Work request:
For this exercise, copy exactly the lines below from the one with "The height and width of the screenshot is (581, 1030)." through the one with "How do I perform: Click the Code tab icon?" and leave out the pictures.

Task input:
——
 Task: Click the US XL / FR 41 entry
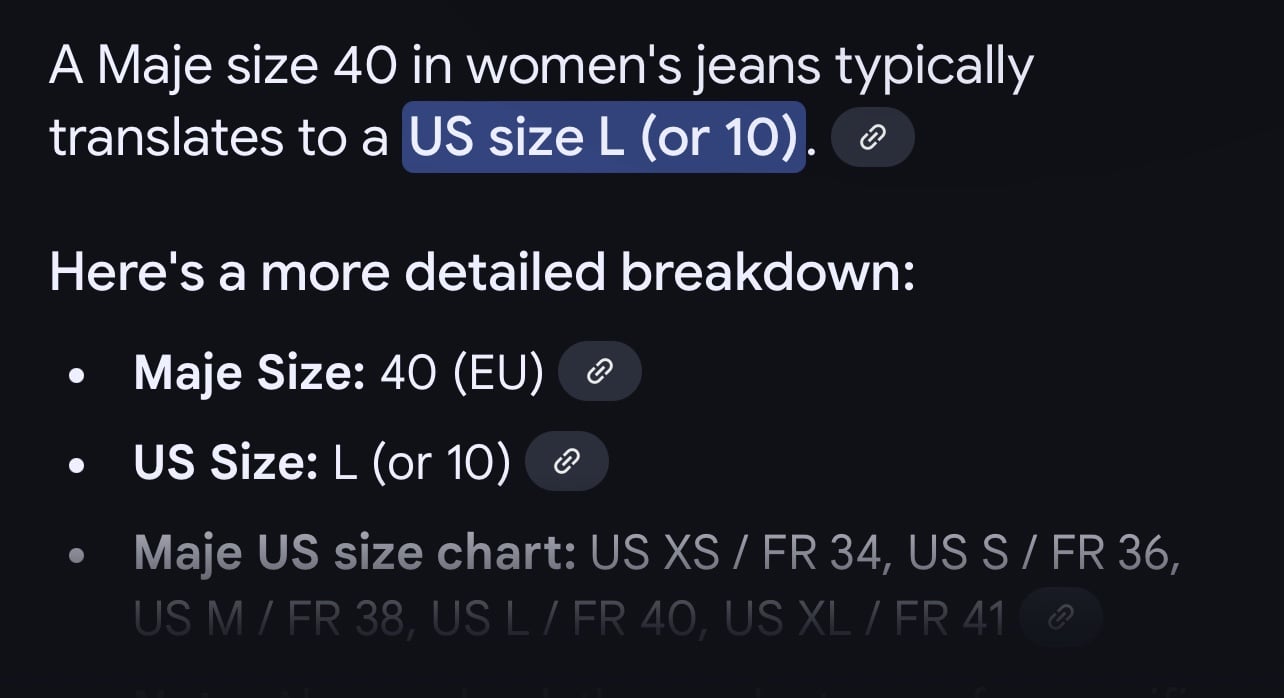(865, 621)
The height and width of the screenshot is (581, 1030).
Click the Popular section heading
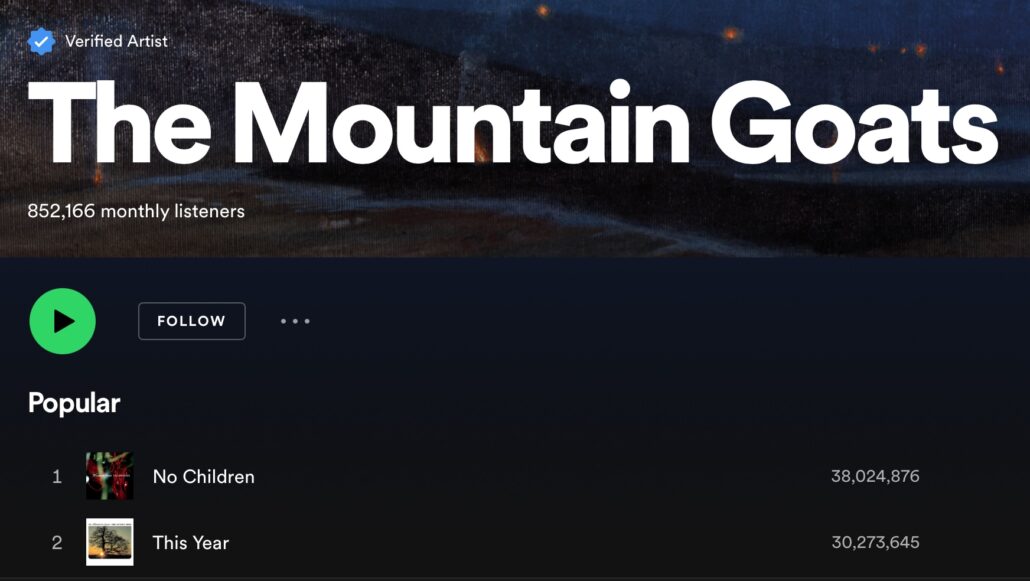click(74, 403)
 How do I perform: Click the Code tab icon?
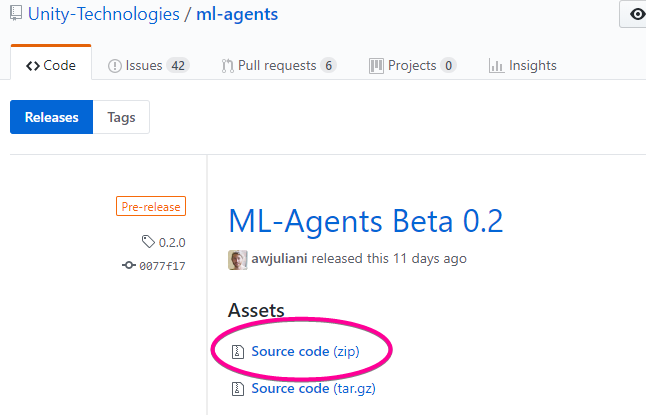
——
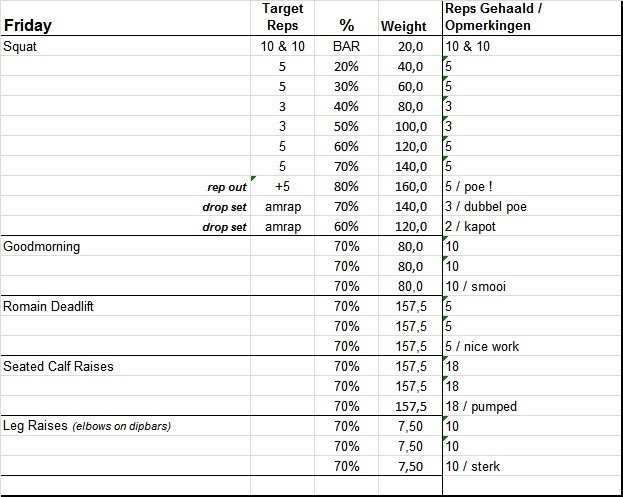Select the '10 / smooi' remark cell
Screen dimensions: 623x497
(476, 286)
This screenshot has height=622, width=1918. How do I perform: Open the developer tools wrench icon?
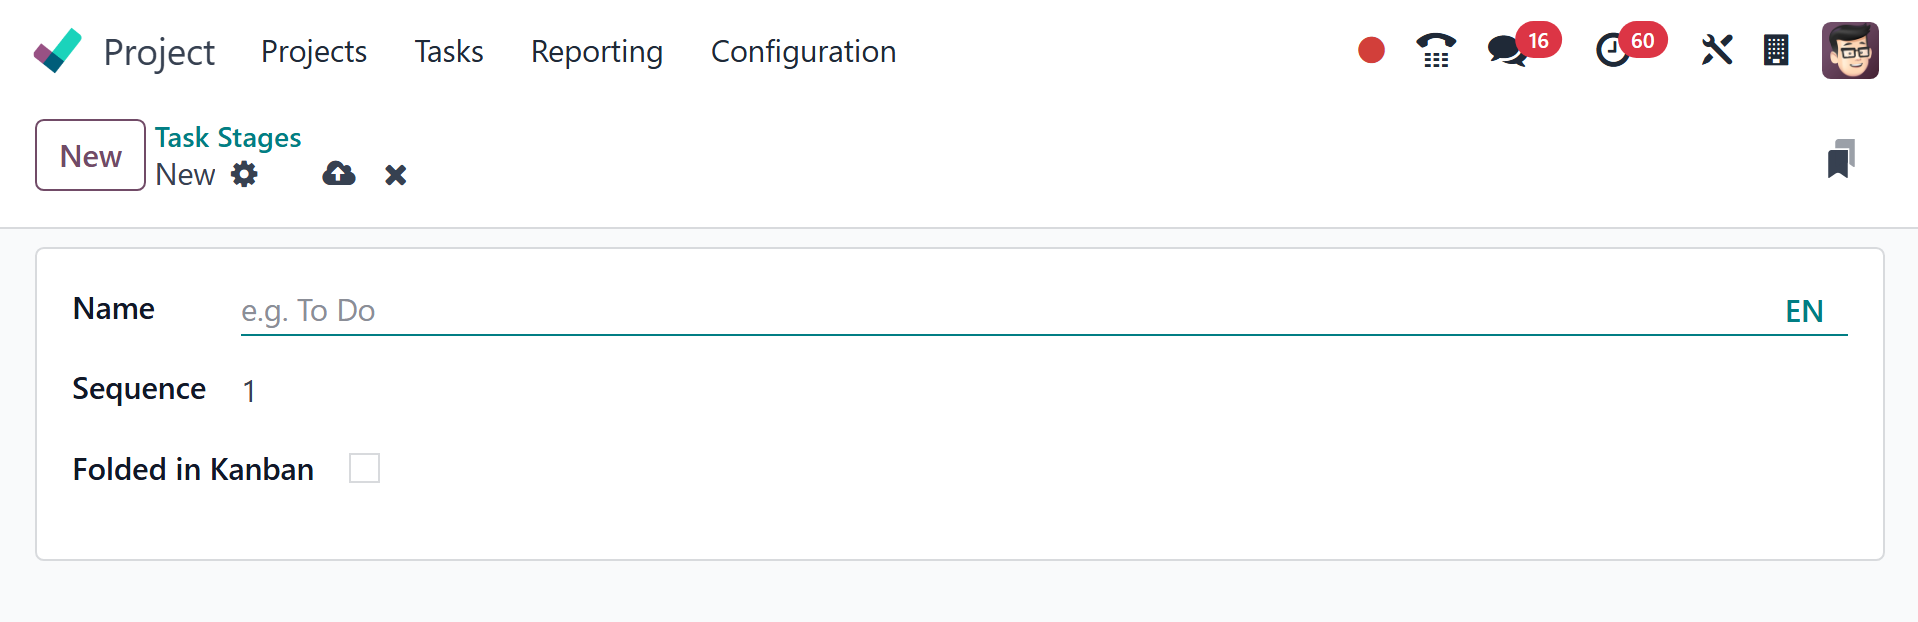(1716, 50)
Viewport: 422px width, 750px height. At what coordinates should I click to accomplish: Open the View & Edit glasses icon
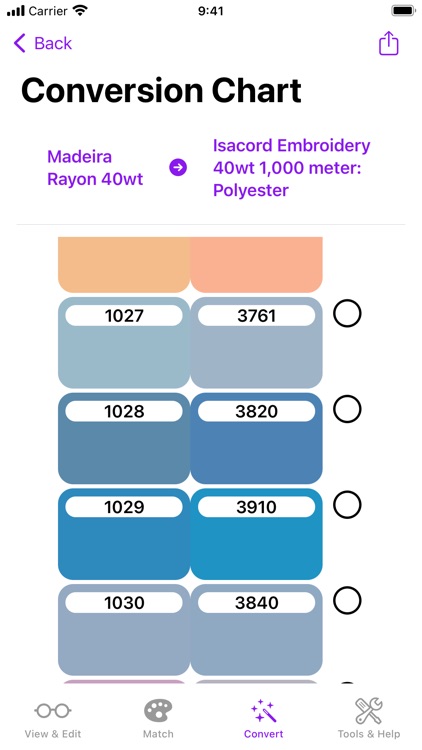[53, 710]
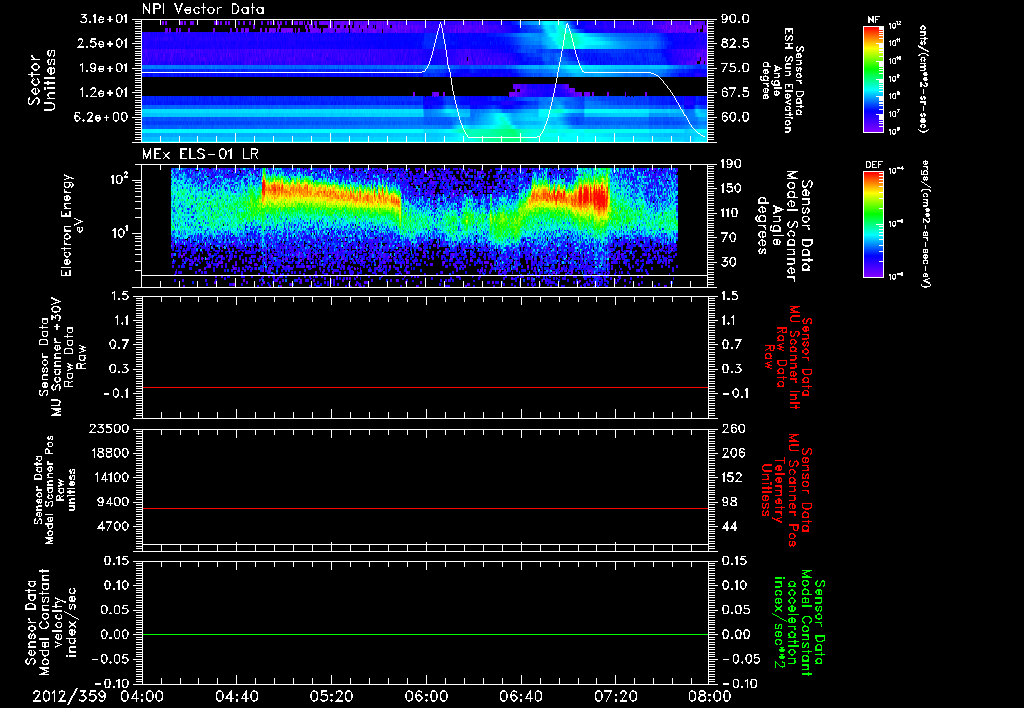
——
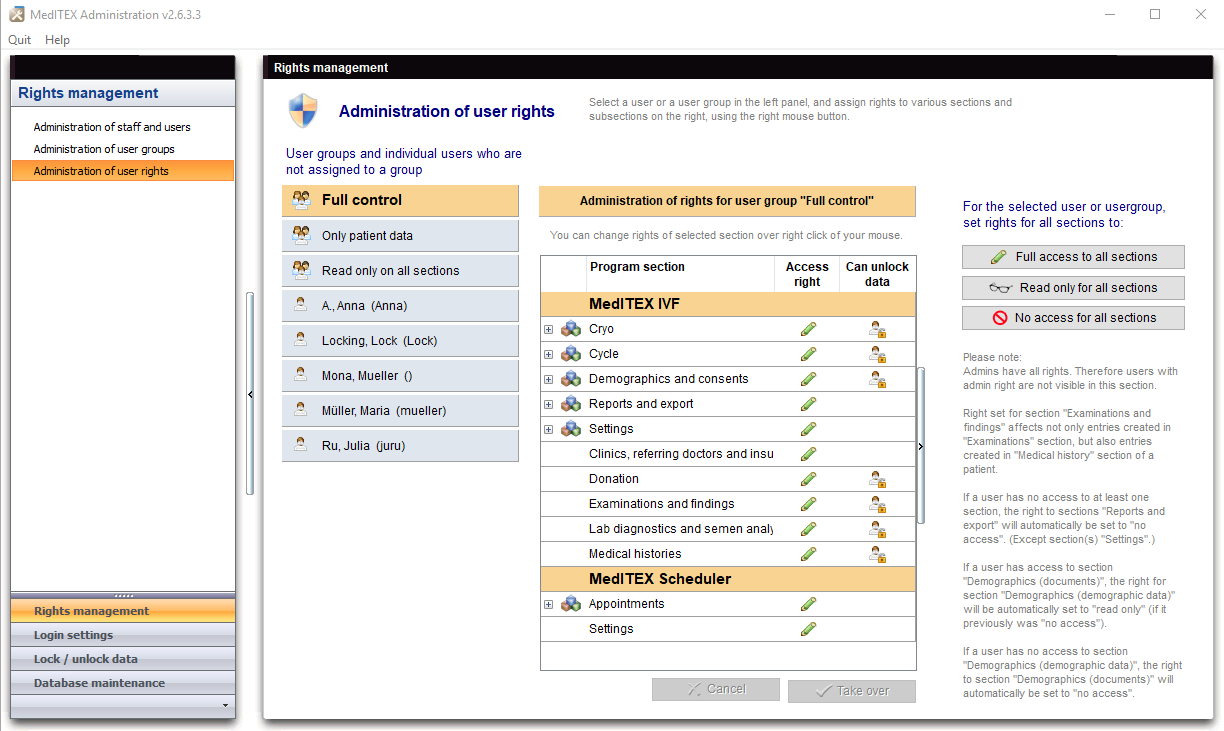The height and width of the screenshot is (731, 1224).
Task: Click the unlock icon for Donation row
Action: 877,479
——
Task result:
The height and width of the screenshot is (581, 1030).
Click the Popular section heading
click(74, 403)
 How do I perform: Click the Code tab icon?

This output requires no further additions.